The Left, Part III. Well, if the RNC has decided that you can't beat a dead woman, the DNC is stomping her with abandon. As DNC Chairman Howard Dean, the former Vermont governor and past and future presidential candidate said on April 15, "We're going to use Terri Schiavo later on." He really said that!

Some people never learn.

As reported by the Los Angeles Times' Michael Finnegan, as Dean told a group of wealthy gay activists, Access Now for Gay and Lesbian Equality, in West Hollywood,

This is going to be an issue in 2006, and it's going to be an issue in 2008, because we're going to have an ad with a picture of Tom DeLay saying, 'Do you want this guy to decide whether you die or not? Or is that going to be up to your loved ones?'…

The issue is: Are we going to live in a theocracy where the highest powers tell us what to do? Or are we going to be allowed to consult our own high powers when we make very difficult decisions?

Finnegan wrote,

Before Schiavo's death, the Republican-controlled Congress passed legislation giving her parents the right to take action in federal court to have her feeding tube reinserted, but no judge intervened….

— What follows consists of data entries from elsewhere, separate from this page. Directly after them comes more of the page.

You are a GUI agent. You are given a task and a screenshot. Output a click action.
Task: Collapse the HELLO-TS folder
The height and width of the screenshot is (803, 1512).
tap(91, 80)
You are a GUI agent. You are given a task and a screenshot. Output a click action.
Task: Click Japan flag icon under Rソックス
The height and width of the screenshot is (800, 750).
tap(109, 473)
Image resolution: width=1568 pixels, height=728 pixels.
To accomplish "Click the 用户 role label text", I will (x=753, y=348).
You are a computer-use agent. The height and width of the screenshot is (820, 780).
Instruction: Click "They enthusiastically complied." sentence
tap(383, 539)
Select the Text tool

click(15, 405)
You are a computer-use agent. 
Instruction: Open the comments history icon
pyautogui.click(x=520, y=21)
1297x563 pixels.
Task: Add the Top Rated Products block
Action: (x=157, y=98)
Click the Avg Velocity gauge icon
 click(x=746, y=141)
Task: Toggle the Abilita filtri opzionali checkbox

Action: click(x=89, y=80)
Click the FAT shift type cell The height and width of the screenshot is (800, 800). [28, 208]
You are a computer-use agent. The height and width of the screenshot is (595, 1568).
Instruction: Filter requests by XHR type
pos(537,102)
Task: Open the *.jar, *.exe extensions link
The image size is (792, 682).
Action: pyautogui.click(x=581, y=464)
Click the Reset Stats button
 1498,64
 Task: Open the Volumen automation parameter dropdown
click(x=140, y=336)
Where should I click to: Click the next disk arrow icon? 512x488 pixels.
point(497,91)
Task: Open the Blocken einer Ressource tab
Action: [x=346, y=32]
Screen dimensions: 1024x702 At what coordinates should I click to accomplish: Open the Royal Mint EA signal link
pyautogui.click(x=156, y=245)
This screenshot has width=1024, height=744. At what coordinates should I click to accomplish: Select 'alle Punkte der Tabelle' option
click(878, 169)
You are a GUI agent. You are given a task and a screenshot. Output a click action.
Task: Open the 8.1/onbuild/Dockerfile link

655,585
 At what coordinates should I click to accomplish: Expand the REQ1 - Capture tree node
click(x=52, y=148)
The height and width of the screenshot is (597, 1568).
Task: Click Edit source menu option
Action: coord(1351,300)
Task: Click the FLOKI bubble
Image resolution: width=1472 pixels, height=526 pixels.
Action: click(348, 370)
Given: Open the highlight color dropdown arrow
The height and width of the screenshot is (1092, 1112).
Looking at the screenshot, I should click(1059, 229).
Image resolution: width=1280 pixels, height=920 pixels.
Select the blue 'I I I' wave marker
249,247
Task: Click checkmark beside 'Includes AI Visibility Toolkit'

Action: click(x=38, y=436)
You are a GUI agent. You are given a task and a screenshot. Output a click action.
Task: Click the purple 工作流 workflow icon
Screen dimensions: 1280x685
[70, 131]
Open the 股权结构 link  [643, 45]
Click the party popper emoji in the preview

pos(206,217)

Although Democrats voted for the measure, Dean said it provided an opportunity to showcase what he called Republican intrusiveness in the lives of Americans.

In the Gospel According to Howard, if Democrats and Republicans both vote in favor of federal intervention in a private matter, the Republicans are somehow deserving of contempt, but Democrats are not.

If the confused former governor meant "higher power," he was either using a euphemism for God, in which case one must ask why Christians' "higher power" is not permitted (I'm sure Dean would never be so disrespectful towards Muslims); or he was using New Age jargon for the ego, in which he was saying that every individual (as long as he isn't a Christian, I guess), is God. Apparently, Dean wants to lock up the atheist, narcissist, and confused votes early.

It doesn't seem to have occurred to Dean, that any political capital he may gain from attack ads using pictures of Tom DeLay will be offset by pictures and audio of Dean addressing Access Now for Gay and Lesbian Equality, where he even went so far as to attack fellow Democrats, in espousing his ardent support for gay marriage.

What I really object to is Democrats who support the constitutional ban [on gay marriage], because I think putting in constitutional discrimination in either the United States Constitution or individual state constitutions is wrong.

Meanwhile, Dean has managed to destroy all the good will Jesse Jackson had worked so hard to earn with white Evangelicals. You don't think Dean is secretly on the take from the RNC, do you?

The Right, Part IV. Stay tuned.

The Left, Part IV. Ditto.

As I wrote earlier, my friend Jim Bowman has convinced me that moral issues do come into play in the Terri Schiavo case, but I believe that they are a matter of private whispers, prayers, and tears. When it comes to the megaphones of public debate, however, Mrs. Schiavo remains a prisoner of power politics.